Nello stesso 1910, un anno particolarmente ricco di eventi, sorse a tal fine, in Italia, l’ordine professionale dei medici, non tanto per fini di preminente tutela sociale, ma per conferire centralità e rilievo a un modello, anche culturale, di riferimento. Per alcuni gli eventi di quegli anni avrebbero segnato la fine della cosiddetta medicina umanistica, assimilando tuttavia la nozione di “humanitas” a quella di condizione umana come limite.

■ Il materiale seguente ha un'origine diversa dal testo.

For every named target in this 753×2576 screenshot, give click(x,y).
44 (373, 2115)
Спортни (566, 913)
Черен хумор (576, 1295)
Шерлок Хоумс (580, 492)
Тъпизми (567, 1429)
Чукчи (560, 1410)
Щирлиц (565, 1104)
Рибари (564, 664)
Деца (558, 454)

L’avventura della medicina è continuata e si è sviluppata, anche in termini di efficacia, in modo spesso clamoroso in questi anni, pur mancando alcuni aspetti fondamentali. Lo statuto di scientificità della medicina non può prescindere dall’attenersi alla parola nella sua logica particolare, non ponendosi dunque fuori, o al posto della stessa, non calandosi nella dicotomia rimedio/veleno. Per affermare l’“humanitas” occorre che nella pratica medica si affermi la parola, che il medico esista come statuto anche nel dispositivo della pratica, dispositivo intellettuale, oltre che in quello di ricerca, e che ripristini, nella pratica, la virtù dell’“humilitas”, condizione essenziale per l’ascolto.
Perché ciò avvenga occorre intervenire sulla formazione in modo non ordinario, affiancando alla professionalità una formazione in direzione della qualità, tenendo conto, sempre del diritto dell’Altro.